Here is the example code.

training_dataset = dataset.map(
lambda example, idx: tokenize(
example,
idx,
vocab,
in_df.columns,
decoder_dataset,
in_out_idx,
output_max_length,
),
remove_columns=dataset.column_names,
with_indices=True,
num_proc = 40)

num_proc only makes sense for slow tokenizers. If tokenizer.is_fast returns True, you should use map in the batched mode (fast tokenizers automatically tokenize a batch of samples in parallel) and set num_proc=None (fast tokenizers are written in Rust, and their multiprocessing module does not support Python multiprocessing) to parallelize the processing.

Hi @mariosasko,

Thanks for the reply.

However, this current tokenizer is a custom one written purely in python. Is there any possibility to parallelize the mapping process in this case.
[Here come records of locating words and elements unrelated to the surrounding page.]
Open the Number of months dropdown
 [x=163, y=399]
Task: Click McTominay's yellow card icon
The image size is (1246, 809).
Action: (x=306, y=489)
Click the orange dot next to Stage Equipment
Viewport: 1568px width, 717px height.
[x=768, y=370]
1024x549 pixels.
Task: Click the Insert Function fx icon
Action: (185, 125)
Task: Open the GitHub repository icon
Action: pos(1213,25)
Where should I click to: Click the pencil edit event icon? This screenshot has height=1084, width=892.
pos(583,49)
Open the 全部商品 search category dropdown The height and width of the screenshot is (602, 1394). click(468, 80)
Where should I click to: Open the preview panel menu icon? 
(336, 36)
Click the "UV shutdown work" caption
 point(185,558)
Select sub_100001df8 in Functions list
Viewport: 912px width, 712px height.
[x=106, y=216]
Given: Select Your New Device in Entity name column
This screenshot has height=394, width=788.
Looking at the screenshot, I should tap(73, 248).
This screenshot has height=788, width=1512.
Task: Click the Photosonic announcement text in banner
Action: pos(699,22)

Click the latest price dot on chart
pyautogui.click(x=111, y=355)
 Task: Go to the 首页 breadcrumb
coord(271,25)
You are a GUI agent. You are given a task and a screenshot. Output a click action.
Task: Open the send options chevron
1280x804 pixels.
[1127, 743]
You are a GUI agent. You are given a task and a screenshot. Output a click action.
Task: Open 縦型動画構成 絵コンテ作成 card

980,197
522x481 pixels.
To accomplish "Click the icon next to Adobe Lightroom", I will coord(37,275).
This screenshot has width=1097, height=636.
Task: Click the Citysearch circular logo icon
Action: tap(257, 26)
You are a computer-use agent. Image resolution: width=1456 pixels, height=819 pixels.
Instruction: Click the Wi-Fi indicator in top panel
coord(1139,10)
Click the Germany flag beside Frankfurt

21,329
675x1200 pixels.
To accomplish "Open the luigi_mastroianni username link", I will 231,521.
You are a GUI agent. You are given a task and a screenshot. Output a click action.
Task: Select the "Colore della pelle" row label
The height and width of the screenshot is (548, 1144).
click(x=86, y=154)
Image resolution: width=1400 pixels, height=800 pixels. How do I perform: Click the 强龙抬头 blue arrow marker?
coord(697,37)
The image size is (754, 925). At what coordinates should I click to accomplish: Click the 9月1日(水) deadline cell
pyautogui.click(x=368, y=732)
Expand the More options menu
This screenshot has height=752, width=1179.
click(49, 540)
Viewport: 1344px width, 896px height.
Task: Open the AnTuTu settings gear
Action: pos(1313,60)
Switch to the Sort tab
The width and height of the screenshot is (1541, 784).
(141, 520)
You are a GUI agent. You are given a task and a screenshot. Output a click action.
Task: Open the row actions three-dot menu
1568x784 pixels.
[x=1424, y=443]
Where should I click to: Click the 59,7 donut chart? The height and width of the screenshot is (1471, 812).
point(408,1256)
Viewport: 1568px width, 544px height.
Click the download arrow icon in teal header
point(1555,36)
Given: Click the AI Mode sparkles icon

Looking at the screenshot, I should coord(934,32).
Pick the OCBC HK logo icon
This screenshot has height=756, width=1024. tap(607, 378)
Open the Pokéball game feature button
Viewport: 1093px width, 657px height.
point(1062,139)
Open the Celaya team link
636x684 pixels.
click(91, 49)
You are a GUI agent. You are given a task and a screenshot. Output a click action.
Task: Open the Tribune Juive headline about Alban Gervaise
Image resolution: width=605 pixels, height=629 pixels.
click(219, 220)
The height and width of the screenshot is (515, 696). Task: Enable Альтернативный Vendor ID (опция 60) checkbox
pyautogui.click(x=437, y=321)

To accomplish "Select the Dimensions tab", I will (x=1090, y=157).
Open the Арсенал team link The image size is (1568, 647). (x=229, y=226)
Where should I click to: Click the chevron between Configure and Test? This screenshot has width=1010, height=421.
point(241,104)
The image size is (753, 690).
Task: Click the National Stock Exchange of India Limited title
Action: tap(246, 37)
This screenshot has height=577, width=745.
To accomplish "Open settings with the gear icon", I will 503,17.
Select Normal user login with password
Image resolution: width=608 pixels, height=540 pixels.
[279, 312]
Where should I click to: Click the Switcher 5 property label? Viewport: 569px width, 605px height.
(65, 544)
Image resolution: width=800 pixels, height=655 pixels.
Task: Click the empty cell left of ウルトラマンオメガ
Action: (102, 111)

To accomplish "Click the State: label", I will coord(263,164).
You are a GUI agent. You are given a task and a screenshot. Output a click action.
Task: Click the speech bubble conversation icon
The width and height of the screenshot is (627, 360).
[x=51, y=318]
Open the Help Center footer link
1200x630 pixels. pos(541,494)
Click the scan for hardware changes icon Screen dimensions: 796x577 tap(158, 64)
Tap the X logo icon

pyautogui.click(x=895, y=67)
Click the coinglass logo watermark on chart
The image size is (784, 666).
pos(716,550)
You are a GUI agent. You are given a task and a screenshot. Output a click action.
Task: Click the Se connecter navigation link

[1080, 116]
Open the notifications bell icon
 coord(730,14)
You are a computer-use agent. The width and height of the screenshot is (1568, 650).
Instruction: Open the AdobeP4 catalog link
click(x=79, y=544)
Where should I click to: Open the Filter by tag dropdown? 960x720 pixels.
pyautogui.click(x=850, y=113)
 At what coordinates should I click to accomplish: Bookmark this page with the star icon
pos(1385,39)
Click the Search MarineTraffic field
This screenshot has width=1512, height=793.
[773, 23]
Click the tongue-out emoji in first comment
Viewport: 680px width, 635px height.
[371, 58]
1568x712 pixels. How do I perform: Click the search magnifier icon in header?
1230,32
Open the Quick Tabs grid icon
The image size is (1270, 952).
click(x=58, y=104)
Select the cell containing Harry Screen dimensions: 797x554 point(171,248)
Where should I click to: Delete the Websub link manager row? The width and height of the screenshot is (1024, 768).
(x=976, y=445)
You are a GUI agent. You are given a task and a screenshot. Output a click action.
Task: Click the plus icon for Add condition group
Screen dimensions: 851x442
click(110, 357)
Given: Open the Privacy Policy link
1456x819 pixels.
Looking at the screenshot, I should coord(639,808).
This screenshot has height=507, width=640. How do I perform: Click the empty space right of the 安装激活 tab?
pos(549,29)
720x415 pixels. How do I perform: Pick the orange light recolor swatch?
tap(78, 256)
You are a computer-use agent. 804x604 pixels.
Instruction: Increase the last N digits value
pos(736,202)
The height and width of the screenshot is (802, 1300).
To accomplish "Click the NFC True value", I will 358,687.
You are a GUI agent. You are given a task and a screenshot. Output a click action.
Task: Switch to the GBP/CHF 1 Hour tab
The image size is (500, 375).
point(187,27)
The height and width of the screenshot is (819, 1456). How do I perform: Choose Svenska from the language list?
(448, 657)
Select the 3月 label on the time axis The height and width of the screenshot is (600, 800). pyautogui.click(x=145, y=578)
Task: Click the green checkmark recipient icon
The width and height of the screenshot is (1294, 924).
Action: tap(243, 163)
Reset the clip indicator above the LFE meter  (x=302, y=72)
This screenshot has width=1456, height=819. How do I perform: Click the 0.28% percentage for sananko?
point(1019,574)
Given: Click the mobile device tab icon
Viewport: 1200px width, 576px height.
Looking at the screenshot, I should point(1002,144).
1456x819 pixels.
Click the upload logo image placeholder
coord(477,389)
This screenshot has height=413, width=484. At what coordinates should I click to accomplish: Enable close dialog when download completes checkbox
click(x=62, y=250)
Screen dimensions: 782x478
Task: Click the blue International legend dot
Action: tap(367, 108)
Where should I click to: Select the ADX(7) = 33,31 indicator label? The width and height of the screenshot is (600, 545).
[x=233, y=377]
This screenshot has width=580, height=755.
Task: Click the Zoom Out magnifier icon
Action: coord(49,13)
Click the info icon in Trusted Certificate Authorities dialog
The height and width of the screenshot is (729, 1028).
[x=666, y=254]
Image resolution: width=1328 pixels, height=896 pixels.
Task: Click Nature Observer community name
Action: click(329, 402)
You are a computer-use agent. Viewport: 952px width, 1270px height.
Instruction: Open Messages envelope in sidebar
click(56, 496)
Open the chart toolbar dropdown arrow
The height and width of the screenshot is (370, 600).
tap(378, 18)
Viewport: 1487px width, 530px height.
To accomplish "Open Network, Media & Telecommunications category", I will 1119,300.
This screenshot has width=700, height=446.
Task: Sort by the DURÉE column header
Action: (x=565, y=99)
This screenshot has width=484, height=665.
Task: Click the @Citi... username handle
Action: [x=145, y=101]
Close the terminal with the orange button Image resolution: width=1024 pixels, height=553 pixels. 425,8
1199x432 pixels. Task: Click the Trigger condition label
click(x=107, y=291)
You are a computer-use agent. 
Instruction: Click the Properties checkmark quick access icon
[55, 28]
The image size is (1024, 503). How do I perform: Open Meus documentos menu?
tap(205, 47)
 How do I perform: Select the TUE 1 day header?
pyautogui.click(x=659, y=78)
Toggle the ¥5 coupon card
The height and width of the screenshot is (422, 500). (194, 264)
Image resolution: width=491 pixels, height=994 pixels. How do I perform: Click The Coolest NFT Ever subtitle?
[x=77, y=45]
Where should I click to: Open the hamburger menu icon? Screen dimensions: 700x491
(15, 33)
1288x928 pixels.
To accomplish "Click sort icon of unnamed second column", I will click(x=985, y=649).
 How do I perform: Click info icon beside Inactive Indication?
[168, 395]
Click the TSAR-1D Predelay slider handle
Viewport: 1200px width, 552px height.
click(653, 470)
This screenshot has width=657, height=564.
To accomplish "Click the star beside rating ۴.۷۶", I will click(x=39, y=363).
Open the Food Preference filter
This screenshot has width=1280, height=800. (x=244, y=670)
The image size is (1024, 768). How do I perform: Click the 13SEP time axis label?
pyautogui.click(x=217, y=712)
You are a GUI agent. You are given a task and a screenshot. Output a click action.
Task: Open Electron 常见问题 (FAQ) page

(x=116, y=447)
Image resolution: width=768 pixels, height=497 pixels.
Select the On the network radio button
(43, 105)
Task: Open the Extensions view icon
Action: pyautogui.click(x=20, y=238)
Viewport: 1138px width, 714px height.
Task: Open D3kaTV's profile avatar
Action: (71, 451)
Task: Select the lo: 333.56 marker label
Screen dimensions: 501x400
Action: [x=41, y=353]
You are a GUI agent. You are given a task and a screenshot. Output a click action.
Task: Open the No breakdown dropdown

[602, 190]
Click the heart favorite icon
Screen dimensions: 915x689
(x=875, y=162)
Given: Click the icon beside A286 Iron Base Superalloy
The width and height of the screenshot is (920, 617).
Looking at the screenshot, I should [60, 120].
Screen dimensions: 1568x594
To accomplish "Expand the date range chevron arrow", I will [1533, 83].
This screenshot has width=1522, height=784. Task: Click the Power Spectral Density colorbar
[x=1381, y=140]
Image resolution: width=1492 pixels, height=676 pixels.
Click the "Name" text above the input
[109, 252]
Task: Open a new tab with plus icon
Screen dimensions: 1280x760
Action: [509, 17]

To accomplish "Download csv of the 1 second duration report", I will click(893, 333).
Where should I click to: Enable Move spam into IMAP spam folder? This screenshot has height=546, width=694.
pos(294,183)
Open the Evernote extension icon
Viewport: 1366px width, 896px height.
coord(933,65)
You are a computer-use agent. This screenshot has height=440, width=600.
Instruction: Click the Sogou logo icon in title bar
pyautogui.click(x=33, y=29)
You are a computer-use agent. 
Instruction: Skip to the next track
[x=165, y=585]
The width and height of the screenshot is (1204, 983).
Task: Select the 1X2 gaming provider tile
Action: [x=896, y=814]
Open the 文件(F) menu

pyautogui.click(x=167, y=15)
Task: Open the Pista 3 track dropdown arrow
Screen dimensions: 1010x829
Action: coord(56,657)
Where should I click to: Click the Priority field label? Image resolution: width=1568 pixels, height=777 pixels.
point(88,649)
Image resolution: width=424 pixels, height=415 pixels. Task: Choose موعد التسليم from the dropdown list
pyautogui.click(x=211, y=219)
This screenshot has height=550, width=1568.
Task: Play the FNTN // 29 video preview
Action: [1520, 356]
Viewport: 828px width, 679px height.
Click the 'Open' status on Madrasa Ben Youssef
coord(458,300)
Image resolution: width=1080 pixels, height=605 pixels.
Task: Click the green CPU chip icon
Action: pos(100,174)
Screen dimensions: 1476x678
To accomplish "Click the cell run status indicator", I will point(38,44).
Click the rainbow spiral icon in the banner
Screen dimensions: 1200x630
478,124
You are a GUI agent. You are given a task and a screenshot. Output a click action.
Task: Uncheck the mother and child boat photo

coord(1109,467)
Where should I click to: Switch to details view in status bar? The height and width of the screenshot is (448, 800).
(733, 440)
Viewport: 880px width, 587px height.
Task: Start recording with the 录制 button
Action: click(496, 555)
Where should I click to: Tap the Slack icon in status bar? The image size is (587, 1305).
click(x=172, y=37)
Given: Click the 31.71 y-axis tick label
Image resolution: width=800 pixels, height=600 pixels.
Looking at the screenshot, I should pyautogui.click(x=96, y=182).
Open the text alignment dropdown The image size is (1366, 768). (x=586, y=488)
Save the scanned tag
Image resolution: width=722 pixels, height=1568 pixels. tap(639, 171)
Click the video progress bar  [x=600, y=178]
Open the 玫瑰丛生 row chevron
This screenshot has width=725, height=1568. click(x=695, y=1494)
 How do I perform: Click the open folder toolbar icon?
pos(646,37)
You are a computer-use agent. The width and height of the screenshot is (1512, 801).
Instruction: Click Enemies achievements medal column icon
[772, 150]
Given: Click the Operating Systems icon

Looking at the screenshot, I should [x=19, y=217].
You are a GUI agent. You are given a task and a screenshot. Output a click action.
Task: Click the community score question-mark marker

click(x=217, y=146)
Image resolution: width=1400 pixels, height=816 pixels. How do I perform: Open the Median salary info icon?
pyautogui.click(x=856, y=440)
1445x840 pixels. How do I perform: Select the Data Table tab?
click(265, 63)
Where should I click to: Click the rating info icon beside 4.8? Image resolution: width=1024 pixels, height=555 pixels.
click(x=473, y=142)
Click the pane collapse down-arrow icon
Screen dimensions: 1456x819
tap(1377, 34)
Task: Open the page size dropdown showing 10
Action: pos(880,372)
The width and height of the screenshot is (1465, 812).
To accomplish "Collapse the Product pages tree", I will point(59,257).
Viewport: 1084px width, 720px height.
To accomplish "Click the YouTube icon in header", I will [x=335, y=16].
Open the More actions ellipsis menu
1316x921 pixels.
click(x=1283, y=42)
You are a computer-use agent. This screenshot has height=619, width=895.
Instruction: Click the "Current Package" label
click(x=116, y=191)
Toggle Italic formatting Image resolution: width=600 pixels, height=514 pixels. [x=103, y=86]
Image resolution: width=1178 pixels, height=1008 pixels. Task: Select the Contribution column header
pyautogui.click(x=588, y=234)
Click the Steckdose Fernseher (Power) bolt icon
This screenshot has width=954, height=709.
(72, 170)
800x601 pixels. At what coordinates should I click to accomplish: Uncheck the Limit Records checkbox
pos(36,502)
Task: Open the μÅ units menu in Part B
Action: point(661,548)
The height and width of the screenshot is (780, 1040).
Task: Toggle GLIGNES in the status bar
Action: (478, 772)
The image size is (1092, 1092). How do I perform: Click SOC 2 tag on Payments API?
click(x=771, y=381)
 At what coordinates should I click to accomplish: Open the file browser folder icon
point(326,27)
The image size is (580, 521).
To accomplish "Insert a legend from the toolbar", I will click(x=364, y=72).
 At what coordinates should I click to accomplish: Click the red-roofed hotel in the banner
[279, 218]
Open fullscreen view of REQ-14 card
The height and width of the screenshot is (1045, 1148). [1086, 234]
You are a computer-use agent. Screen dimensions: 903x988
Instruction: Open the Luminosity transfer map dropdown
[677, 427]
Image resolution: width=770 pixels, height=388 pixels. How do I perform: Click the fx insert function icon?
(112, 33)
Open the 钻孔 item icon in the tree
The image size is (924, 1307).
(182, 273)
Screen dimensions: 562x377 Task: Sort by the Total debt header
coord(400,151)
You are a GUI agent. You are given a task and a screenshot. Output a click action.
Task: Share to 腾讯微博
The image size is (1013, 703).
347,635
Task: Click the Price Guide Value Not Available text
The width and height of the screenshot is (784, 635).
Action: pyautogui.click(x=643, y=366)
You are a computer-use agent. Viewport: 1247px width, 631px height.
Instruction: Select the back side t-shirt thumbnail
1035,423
Yes, num_proc (but not too high, e.g., os.cpu_count() is a good number), and batched=True should yield the best performance in that scenario.

Thanks @mariosasko,
Let me give a try and get back to you.

If you try that and it doesn’t work, try passing the custom tokenizer in as a fn_kwargs. The .map function does not play nice with globally defined variables. Ex.

my_dataset = my_dataset.map(
    lambda example, idx: custom_tokenizer(example, idx, 
              input_vocab, 
              input_df.columns,
              decoder, 
              in_out_index, 
              max_length,), 
    remove_columns=dataset.column_names, 
    with_indicies=True, 
    num_proc=40, 
    fn_kwargs={
              'custom_tokenizer': tokenzier, 
              'input_vocab': vocab, 
              'input_df': in_df, 
              'decoder': decoder_dataset,
              'in_out_index': in_out_idx, 
              'max_length': output_max_length})

I would personally use a def function instead and feed in an array containing the parameters.